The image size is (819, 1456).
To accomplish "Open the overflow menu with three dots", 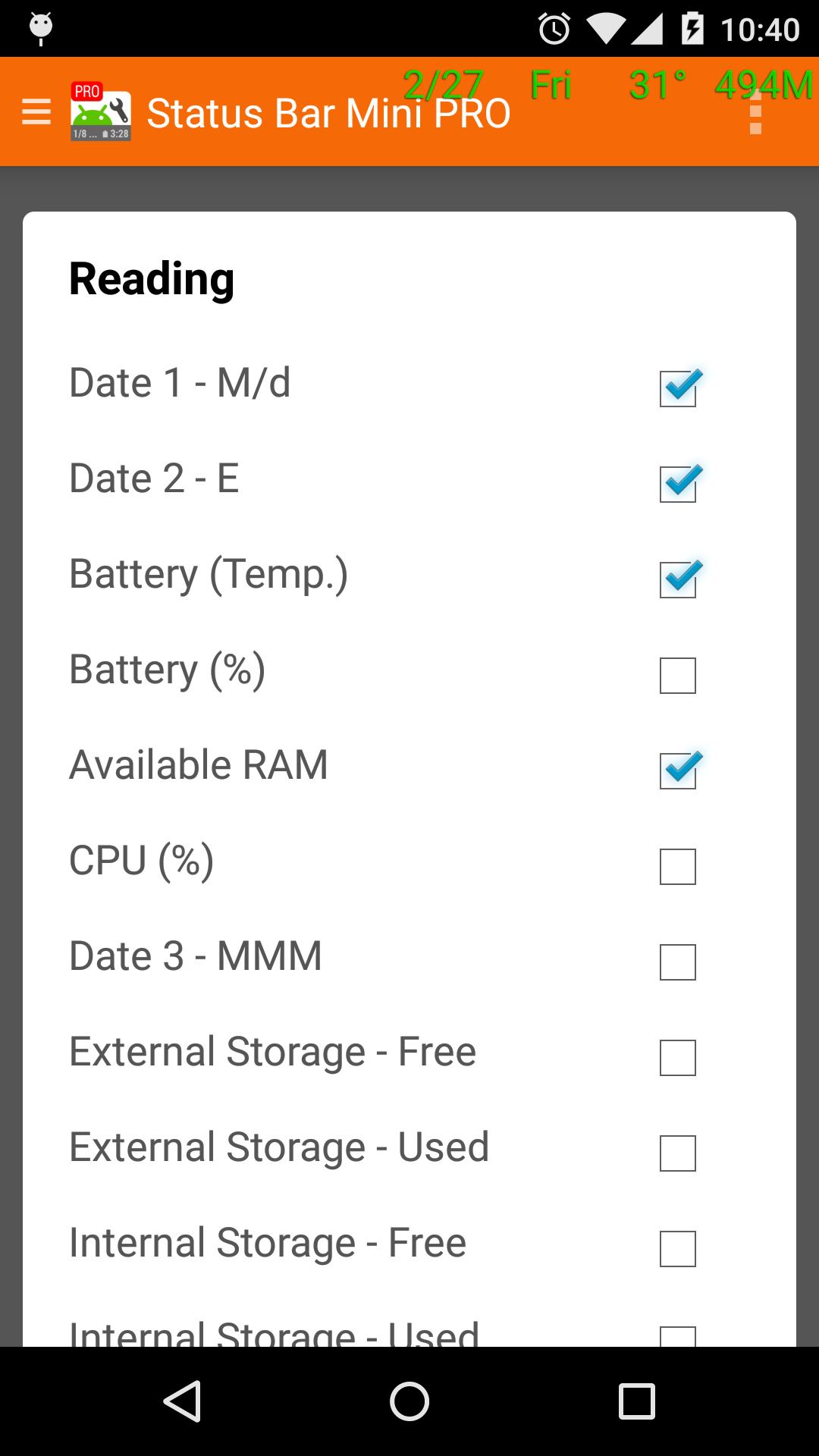I will tap(755, 112).
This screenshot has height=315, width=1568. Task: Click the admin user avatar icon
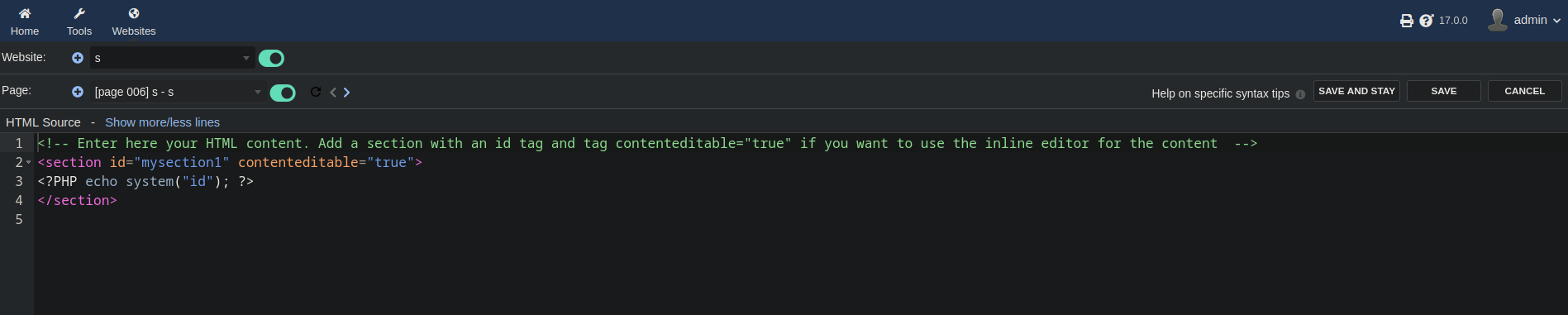pos(1498,20)
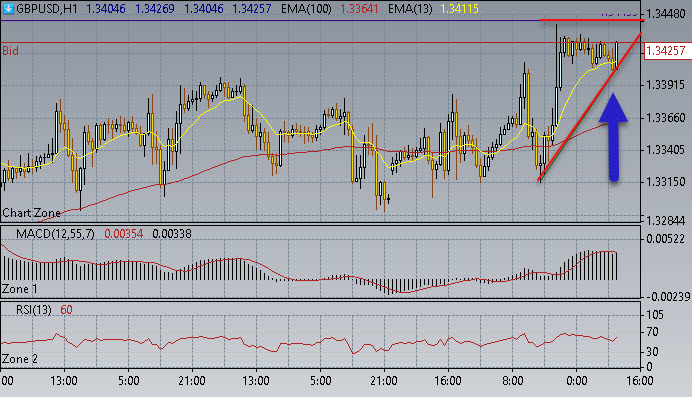Click the Zone 2 label in RSI panel

20,359
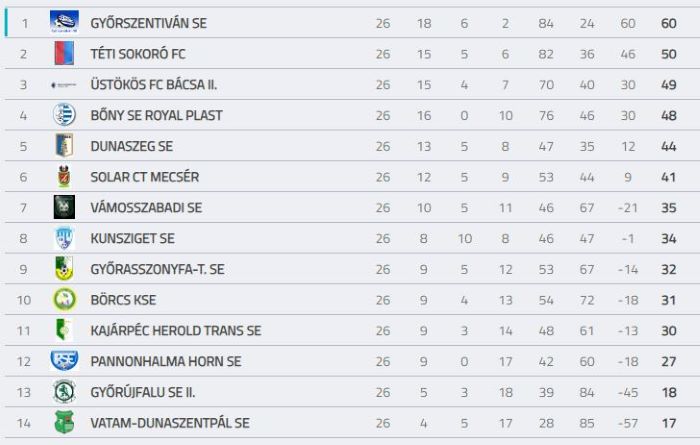The height and width of the screenshot is (445, 700).
Task: Click the Győrszentiván SE team name
Action: pyautogui.click(x=149, y=23)
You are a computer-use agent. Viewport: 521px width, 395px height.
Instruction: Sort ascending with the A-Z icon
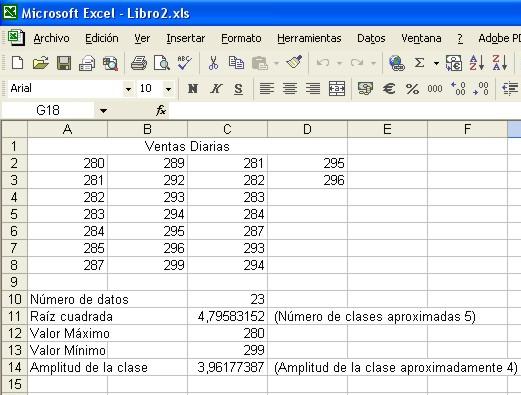point(477,63)
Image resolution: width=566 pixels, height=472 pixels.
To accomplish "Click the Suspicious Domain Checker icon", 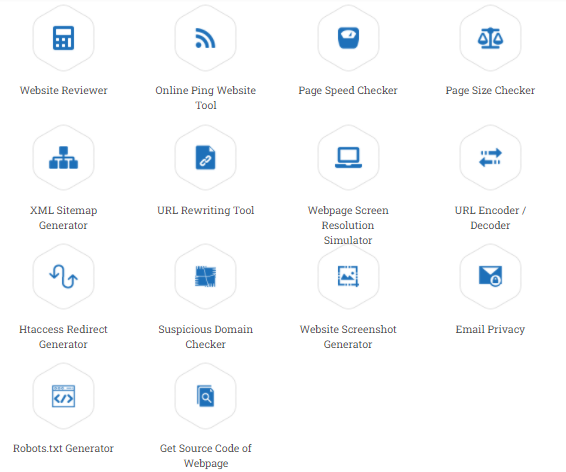I will (x=205, y=276).
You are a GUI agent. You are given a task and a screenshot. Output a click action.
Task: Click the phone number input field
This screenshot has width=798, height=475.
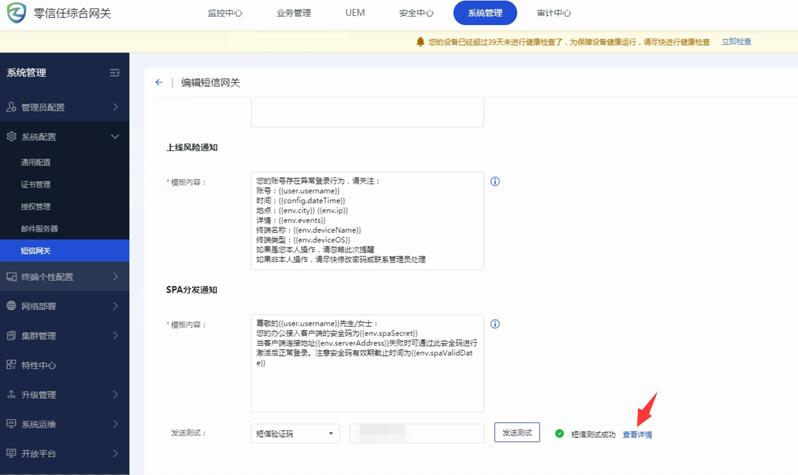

====================

Brief
Only the lines from the one with "Task: Click the phone number input field" through the final line of the entries belong in the answer, set down exactly, with both ends included and no pictures.

Exercise response
Task: Click the phone number input field
This screenshot has width=798, height=475.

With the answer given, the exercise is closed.